Preliminary Studies with LLMs
The LLMs like GPT-3.5-turbo and LLaMA models have demonstrated notable promise across various AU and AG tasks through zero-shot and few-shot capabilities. While LLMs excel in generalization, initial studies indicate that their performance in complex tasks still lags behind PLMs fine-tuned on specific data. The effectiveness of LLMs varies widely across different AU tasks, with challenges predominantly in implicit sentiment analysis and generating contextually appropriate responses. Moreover, LLMs' performance is highly sensitive to prompt engineering and the fine-tuning approach applied.
Instruction Tuning
Instruction Tuning, including techniques like LoRA, Prefix Tuning, and P-Tuning, has shown potential in improving LLM performance on specific tasks by fine-tuning a subset of model parameters. Key points include:
- For Polarity and Emotional Classification: Instruction Tuning has been effectively utilized to enhance the accuracy and contextual understanding of models like T5 and ChatGLM.
- For Aspect-Based Sentiment Analysis (ABSA): Approaches like InstructABSA and SCRAP demonstrate that multi-tasking with instruction tuning improves performance on granular sentiment tasks.
- Emotion Recognition in Conversation (ERC): With CKERC and DialogueLLM showcasing improved contextual understanding through methods that inject common-sense reasoning into model training.
Despite these advancements, full or even parameter-efficient fine-tuning methods require significant resources, and achieving a balance between model efficiency and performance remains a research challenge.
Prompt Engineering
Prompt Engineering techniques, such as Zero-shot Prompts, Few-shot Prompts, Chain-of-Thought (CoT) Prompts, and Agent-based methods, are critical for optimizing LLM performance without extensive model retraining. Highlights include:
- Zero-shot and Few-shot: Used to generate high-quality responses in emotionally nuanced tasks with minimal training data.
- Chain-of-Thought (CoT): Enhances reasoning capabilities by breaking complex tasks into intermediate steps, such as THOR for Implicit Sentiment Analysis.

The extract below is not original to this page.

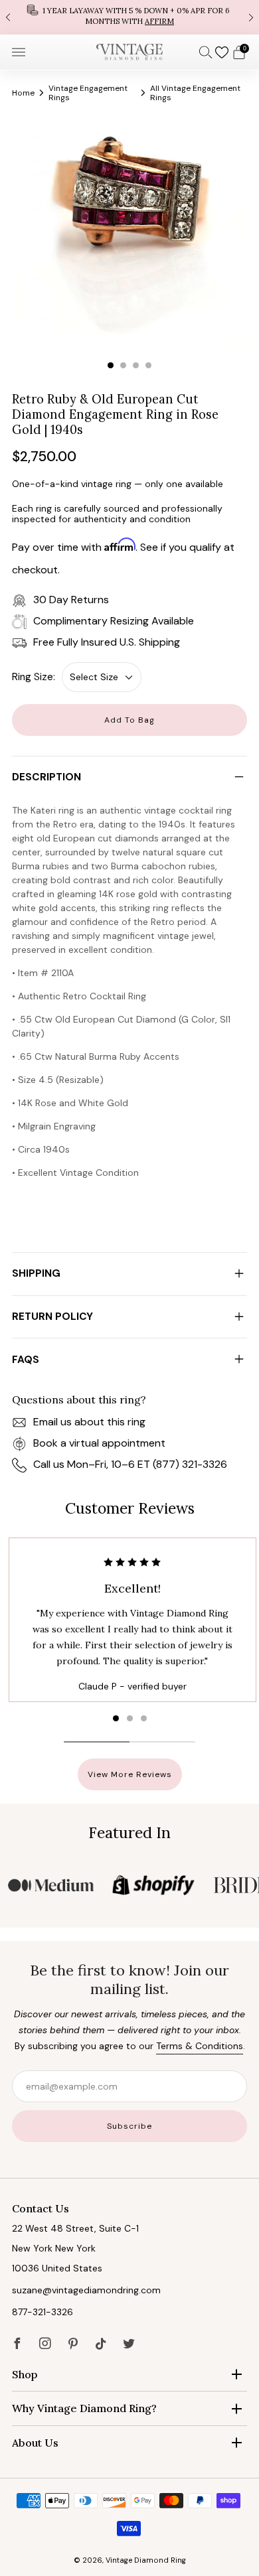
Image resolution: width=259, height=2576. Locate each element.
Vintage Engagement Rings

- Agent-based Methods: Leverage interaction among multiple LLMs, exemplified by Cue-CoT and PANAS frameworks, to collaboratively tackle intricate tasks, thereby improving outputs through a dialogue-based approach.
Benchmarks and Evaluation
Comprehensive benchmarks and evaluation metrics are essential for assessing LLM performance in AC tasks. Benchmarks like SOUL, MERBench, and EIBENCH, alongside emerging evaluation techniques like Emotional Generation Score (EGS) and SECEU scores, provide a foundation for systematically comparing model performance across diverse datasets and tasks.
Discussion and Future Directions
Despite significant advancements, several challenges remain:
- Ethics: Ensuring user privacy and addressing potential biases in sentiment data remain critical.
- Effective Evaluation: Developing comprehensive evaluation standards that accurately reflect LLM capabilities remains a pressing need.
- Multilingual and Multicultural AC: Expanding AC research to encompass diverse linguistic and cultural backgrounds to improve global applicability.
- Multimodal AC: Leveraging data from various modalities beyond text to achieve holistic sentiment analysis.
- Vertical Domain LLMs: Developing specialized LLMs for domains requiring high emotional intelligence, like mental health counseling, remains underexplored.
Conclusion
LLMs have ushered in a new era for Affective Computing, overcoming many limitations of traditional PLMs through advanced instruction tuning and prompt engineering techniques. However, addressing the outlined challenges remains essential for further advancements. This paper serves as a roadmap for researchers, offering insights into leveraging LLM capabilities to achieve real-time, accurate, and contextually appropriate emotional understanding and generation.